Septic Tanks – What’s Going Down The Drains?! …

Leaving the rain, hail and shine of Mornington, Victoria some 12 months ago, hubby and I had no idea what we were taking on. 

Within 3 days of moving to beautiful Queensland we had found the home of our dreams: five acres of gorgeous green rolling hills with rocky creeks flowing amongst it all. Birds of so many varieties were zipping in and out of the trees and banana palms and joyfully singing like they were welcoming us and then, gazing from the kitchen window we watched the owners feed a mob of rock wallabies some with joeys and that sealed the deal. Within a month we moved in. and that was when the fun began. 

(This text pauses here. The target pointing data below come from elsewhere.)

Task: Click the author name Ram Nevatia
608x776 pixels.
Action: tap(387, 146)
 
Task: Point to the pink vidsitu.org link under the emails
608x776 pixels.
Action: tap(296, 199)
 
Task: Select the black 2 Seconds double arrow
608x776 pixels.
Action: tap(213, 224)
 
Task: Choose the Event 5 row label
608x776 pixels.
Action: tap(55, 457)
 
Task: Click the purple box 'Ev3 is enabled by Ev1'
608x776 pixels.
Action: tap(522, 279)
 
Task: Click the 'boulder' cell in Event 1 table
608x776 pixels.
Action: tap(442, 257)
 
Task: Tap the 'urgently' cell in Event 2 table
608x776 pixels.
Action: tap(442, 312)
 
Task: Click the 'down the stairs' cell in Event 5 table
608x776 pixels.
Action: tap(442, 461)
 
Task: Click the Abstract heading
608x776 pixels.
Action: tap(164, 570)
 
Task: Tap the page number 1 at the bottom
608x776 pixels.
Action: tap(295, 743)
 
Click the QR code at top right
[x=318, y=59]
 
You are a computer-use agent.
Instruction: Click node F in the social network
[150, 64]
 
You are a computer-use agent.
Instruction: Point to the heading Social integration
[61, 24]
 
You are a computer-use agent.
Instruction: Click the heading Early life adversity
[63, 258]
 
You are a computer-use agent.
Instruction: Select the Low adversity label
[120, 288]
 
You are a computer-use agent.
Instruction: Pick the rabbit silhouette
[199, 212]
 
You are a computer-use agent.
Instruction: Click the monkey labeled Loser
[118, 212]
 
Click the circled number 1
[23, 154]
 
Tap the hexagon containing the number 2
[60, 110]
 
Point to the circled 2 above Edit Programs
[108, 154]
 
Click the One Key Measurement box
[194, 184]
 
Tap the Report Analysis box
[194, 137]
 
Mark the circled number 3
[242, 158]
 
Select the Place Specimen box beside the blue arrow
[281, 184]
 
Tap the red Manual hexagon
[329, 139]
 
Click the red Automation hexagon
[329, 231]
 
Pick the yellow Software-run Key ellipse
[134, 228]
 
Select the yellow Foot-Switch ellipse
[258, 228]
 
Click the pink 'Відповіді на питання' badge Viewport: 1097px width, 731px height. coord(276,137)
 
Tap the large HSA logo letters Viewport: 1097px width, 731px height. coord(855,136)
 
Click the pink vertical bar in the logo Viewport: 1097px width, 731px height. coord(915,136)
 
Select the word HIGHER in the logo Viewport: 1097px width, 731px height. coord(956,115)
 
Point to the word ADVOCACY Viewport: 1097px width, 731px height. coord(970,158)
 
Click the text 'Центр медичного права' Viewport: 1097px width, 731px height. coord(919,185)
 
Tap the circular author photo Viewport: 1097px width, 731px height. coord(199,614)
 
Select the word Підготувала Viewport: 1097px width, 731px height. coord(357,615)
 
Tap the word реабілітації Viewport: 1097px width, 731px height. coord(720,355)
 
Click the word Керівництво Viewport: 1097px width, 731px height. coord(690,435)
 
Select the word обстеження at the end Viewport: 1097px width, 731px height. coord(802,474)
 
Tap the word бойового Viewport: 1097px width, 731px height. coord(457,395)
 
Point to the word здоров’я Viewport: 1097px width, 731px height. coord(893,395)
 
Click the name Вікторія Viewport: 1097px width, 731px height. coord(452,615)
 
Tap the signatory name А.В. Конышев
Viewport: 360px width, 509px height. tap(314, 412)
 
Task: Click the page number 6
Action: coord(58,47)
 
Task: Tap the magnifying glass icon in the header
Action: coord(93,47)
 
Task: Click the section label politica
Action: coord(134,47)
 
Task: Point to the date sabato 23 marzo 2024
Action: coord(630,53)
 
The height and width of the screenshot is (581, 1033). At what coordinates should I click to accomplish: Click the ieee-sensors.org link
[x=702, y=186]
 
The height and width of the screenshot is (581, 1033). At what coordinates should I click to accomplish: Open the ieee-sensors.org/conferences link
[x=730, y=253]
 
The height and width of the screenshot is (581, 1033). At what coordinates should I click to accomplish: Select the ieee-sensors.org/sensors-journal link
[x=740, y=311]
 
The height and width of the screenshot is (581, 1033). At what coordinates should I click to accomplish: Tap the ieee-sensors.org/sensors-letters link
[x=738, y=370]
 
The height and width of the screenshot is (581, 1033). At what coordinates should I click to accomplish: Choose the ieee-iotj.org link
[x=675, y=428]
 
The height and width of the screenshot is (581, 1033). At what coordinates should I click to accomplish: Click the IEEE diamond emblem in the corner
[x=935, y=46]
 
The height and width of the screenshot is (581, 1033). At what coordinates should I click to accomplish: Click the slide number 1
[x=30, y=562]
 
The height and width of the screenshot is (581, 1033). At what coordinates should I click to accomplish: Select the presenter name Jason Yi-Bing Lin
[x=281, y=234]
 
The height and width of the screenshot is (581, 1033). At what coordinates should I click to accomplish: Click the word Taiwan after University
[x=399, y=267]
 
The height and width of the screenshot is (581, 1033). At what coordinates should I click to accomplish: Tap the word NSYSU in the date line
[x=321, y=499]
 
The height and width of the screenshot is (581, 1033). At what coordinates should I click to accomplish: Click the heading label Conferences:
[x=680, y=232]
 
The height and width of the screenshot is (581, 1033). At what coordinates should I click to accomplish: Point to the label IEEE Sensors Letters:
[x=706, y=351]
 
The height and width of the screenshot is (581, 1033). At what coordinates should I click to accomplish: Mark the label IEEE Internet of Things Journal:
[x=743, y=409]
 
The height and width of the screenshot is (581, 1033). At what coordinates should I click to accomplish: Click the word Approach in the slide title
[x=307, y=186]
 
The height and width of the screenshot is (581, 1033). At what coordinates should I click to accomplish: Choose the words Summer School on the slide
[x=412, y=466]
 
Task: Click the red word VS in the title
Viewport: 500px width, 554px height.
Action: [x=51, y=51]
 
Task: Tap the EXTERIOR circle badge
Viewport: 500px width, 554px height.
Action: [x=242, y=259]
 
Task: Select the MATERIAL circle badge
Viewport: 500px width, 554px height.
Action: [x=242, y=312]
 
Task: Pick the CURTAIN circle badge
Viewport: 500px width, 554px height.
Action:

From septic tanks, tank water, solar power, wallabies and other critters, creeks flowing through the property, internet connection, and gardening on a grand scale, we were in for quite an education. 

Firstly, I needed to learn about septic tanks. Having always been a city dweller, we always had town water and town sewerage. That had suddenly changed. 

On discovering our septic tank in the garden, I learned that septic systems have two parts: the tank and the drain field. The tank receives the wastewater from the kitchen, bathroom and laundry where solid elements sink to the bottom forming a sludge layer and the grease and lighter solids float to the top forming the scum layer. The separation of layers takes roughly a day for each inbound supply of wastewater. Apparently between these layers of scum and sludge, water pushes through and out into the drain field, which we soon discovered, was just off our driveway as we could smell it on days when we did more than one load of washing. The scum and sludge are eaten up by bacteria over time, and this prevents the top and bottom layer from growing too large too fast. It suddenly occurred to me that we would have to consider what was going down the drains. 

For starters we needed to minimise what was going into the septic. We started using less sink water: using a container to handwash the dishes then tipping it over the balcony rather than down the drain, turning the tap off when brushing our teeth, taking quicker showers (although hubby hasn’t quite mastered that one yet), only using the dishwasher and washing machine when they were full and not doing more than one load of washing a day. We also installed a new toilet to minimise the flush. Paper towel became a mainstay in the kitchen instead of pouring grease down the sink. 

I also needed to protect the bacteria nibblers in the tank which meant rethinking all my previous cleaning products as they would kill these little helpers. I began scouring supermarket shelves and filled my cupboards with “septic safe” products. Vinegar and Bi-Carb have become my new best friends for most of the cleaning. Even our soaps and shampoos and toilet paper were under scrutiny all in the name of looking after our septic tank. The comfort of 3 ply toilet paper was now out and 2 ply in. 

So far so good, the stench has gone anyway. It will need to be professionally serviced soon as we can’t open the tank due to the noxious gases and chemicals.  I will report back once that has been done.